As the nation moves ever closer to the digital television transition in February of 2009, television and Internet, products and programming are increasingly reliant on visual information to communicate with consumers. Products are created that utilize on-screen menus, and in programming, significant events are portrayed visually: emergency weather advisories are scrolled across screens, and telephone numbers are displayed on television screens unaccompanied by verbalization. People who are blind, or have visual impairments, are thereby denied access to a significant portion of the vast array of communications services available today. In the following paper, we will describe the challenges blind and visually impaired individuals are currently experiencing in an increasingly digital world and the necessity for legislation to rectify these problems.
Television plays a critical role in our society as a vital source of news, information, local and community affairs, education, and entertainment. Video description is where a narrator describes visual elements of a program during the natural pauses that occur in dialogue to let a person who cannot see the screen know what is happening. The nation has a compelling public interest in furthering the safety, security and well-being of people who are blind and visually impaired by ensuring, to the fullest extent made possible by technology, equal access to the television medium.
Today, there exist many levels of on-screen menus and complicated program guides for operating various video programming devices (DVD players, televisions, cable boxes, TiVo, etc.). Unfortunately, access to these interfaces is poor to non-existent for individuals with visual impairments. Such complicated navigational tools and remotes are new barriers to old delivery mechanisms.
In addition to old delivery mechanisms, we are seeing new technologies and new devices that carry video programming. Programming that was once viewable on television is now available over the Internet and on IP-enabled and wireless devices. However, access to that programming and the use of options such as video description and closed captioning is poor at best.
It is critical that emergency information is provided in a manner that allows access for individuals with sensory disabilities. Emergency information provided visually must be described in the program’s main audio track. More and more, critical information is scrolled or crawled across the screen with no accompanying audio information.
On December 21, 2007, Rep. Edward Markey (D-Mass.), along with the House Committee on Energy and Commerce, publicly released the Twenty-first Century Communications and Video Accessibility Act discussion draft. This draft legislation was made a reality by the active participation of ACB through its steering committee membership in the Coalition of Organizations for Accessible Technology (COAT). ACB is encouraging Congress to formally introduce the legislation which will address, in the following sections, our concerns.

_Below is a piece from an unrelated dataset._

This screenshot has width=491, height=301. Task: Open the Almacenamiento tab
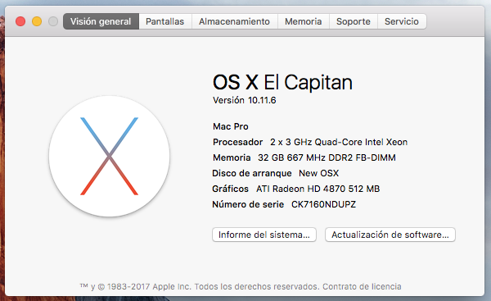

Closed-Captioning Decoder and Video Description Capability. Sec. 201 –– This section expands the scope of devices that must display closed captions under the Television Decoder Circuitry Act of 1990 from the present requirement of television sets with screens that are 13 inches or larger, to all video devices that receive or display video programming transmitted simultaneously with sound, including those that can receive or display programming carried over the Internet. The section also requires these devices to be able to transmit and deliver video descriptions. Video description is the provision of verbal descriptions of the on-screen visual elements of a show provided during natural pauses in dialogue.
Video Description and Closed Captioning. Sec. 202 – This section reinstates the FCC’s modest regulations on video description. Those rules, originally promulgated in 2001, were struck down by a U.S. Court of Appeals for lack of FCC authority. This section also authorizes the FCC to promulgate additional rules to (1) ensure that video description services can be transmitted and provided over digital TV technologies, (2) ensure that digital TV equipment can make available the delivery and use of video description, (3) require non-visual access to on-screen emergency warnings and similar televised information, and (4) increase the amount of video description required. Finally, this section adds a definition for video programming to include programming distributed over the Internet to make clear that the existing closed captioning obligations (and future video description obligations) contained in Section 713 apply to video programming that is distributed or re-distributed over the Internet. This section is intended to ensure the continued accessibility of video programming to Americans with disabilities, as this programming migrates to the Internet.
User Interfaces. Sec. 203 – This section requires devices used to receive or display video programming, including devices used to receive and display Internet-based video programming, to be accessible by people with disabilities so that such individuals are able to access all functions of such devices (such as turning these devices on and off, controlling volume and selecting programming). The section contains requirements for (1) audio output where on-screen text menus are used to control video programming functions, and (2) a conspicuous means of accessing closed captioning and video description, including a button on remote controls and first-level access to these accessibility features when made available through on-screen menus.
Access Video Programming Guides and Menus. Sec. 204 – This section requires multi-channel video programming distributors to make their navigational programming guides accessible to people who cannot read the visual display, so that these individuals can make program selections.
ACB strongly urges the House of Representatives to formally introduce the Twenty-first Century Communications and Video Accessibility Act discussion draft.
Please share with members of both the House and Senate the recommendations outlined above and how these changes will impact your life. Please urge them to be a sponsor or co-sponsor of this legislation. If a member of Congress is interested in sponsoring this legislation, please advise the ACB national office of their interest so that staff can make a follow-up contact.